> **Objectifs**:
a - Renvoyez tel quel le passage extrait depuis « Entre sifflets et » jusqu'à « modernisés en 2027. » inclus.
b - Dressez la liste de toutes les personnes désignées par leur nom dans le passage extrait.
c - D'après le passage extrait, à quelle fréquence les habitants ont-ils accès à l'eau ?

> **Passage extrait**:
══════════

Entre sifflets et colliers de fleurs, Elisabeth Borne a été rattrapée ce vendredi 8 décembre à Mayotte par l’insécurité, dont ont témoigné devant elle beaucoup d’habitants, soignants, élèves ou gendarmes de ce département miné aussi par une grave sécheresse et la pression migratoire des Comores voisines. La Première ministre s’est engagée à «refaire des opérations coup de poing» pour «ramener la sécurité». Interrogée sur la chaîne Mayotte la 1e, elle a aussi confirmé un futur 2e plan «Shikandra» de lutte contre l’immigration illégale, avec davantage de moyens, comme des radars de surveillance maritime modernisés en 2027.
Analyse
Accueillie par des chants traditionnels et des colliers de fleurs, la cheffe du gouvernement, accompagnée par deux ministres, Aurélien Rousseau (Santé) et Philippe Vigier (Outre-mer), s’est d’abord penchée sur la pénurie d’eau, à laquelle les habitants n’ont accès qu’un jour sur trois. C’est cette crise qui a motivé au départ la visite d’une douzaine d’heures, la première d’un chef de gouvernement depuis Manuel Valls en 2015. Mais l’archipel de l’océan Indien de 310 000 habitants, où Marine Le Pen (RN) a réuni près de 60% des suffrages à la dernière présidentielle, est secoué par des affrontements entre villages qui ont conduit à l’envoi de renforts de gendarmerie.
«On est en prison»

══════════

> **Données enregistrées**:

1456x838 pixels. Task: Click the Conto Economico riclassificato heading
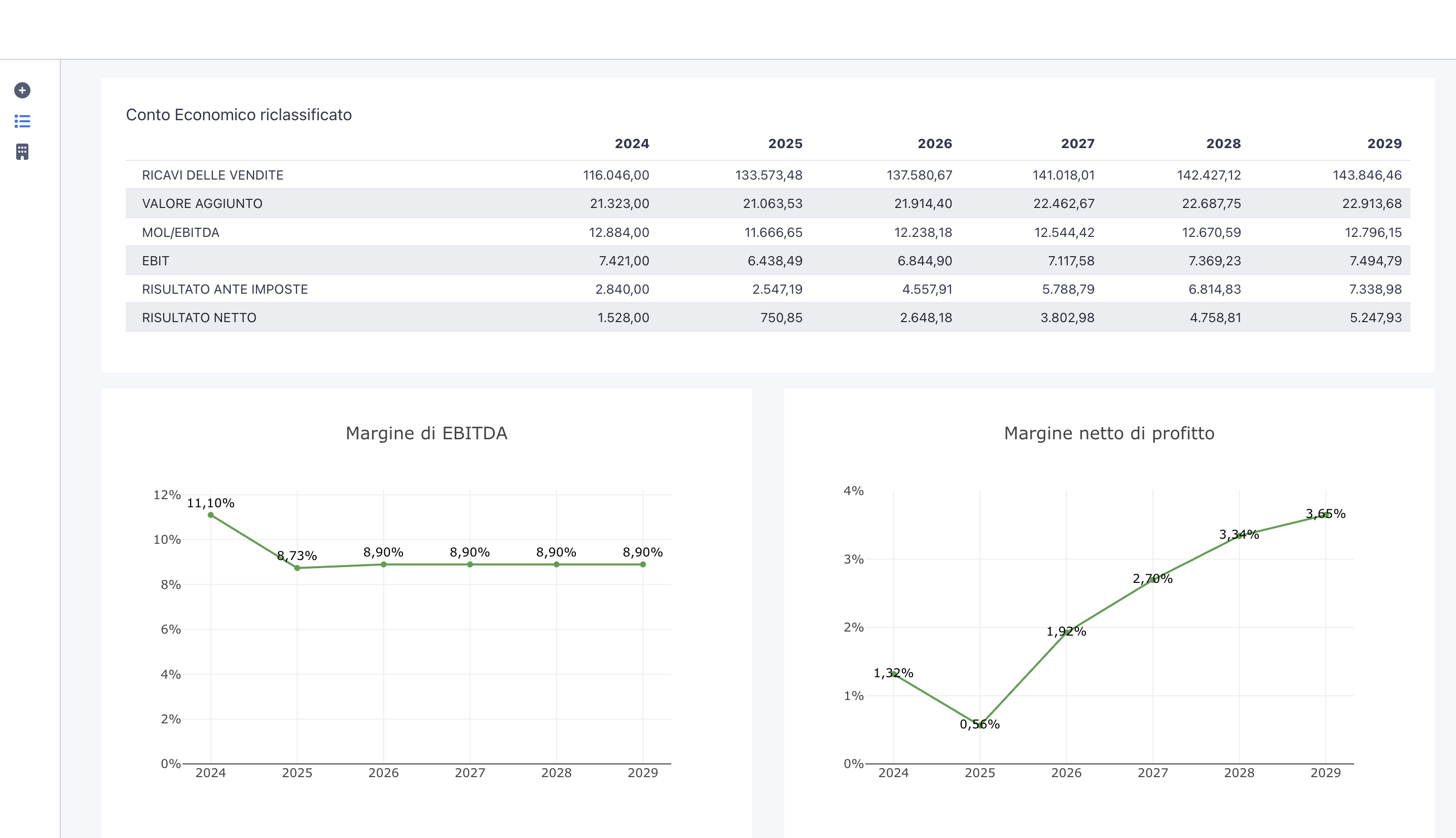point(239,115)
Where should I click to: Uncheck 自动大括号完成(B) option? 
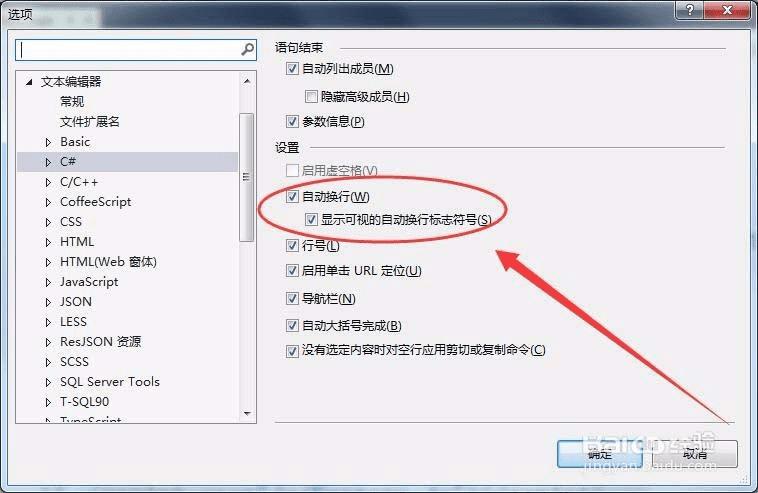(x=292, y=326)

══════════

> **Solutions**:
a -
Entre sifflets et colliers de fleurs, Elisabeth Borne a été rattrapée ce vendredi 8 décembre à Mayotte par l’insécurité, dont ont témoigné devant elle beaucoup d’habitants, soignants, élèves ou gendarmes de ce département miné aussi par une grave sécheresse et la pression migratoire des Comores voisines. La Première ministre s’est engagée à «refaire des opérations coup de poing» pour «ramener la sécurité». Interrogée sur la chaîne Mayotte la 1e, elle a aussi confirmé un futur 2e plan «Shikandra» de lutte contre l’immigration illégale, avec davantage de moyens, comme des radars de surveillance maritime modernisés en 2027.

b - Elisabeth Borne, Aurélien Rousseau, Philippe Vigier, Manuel Valls, Marine Le Pen

c - Un jour sur trois.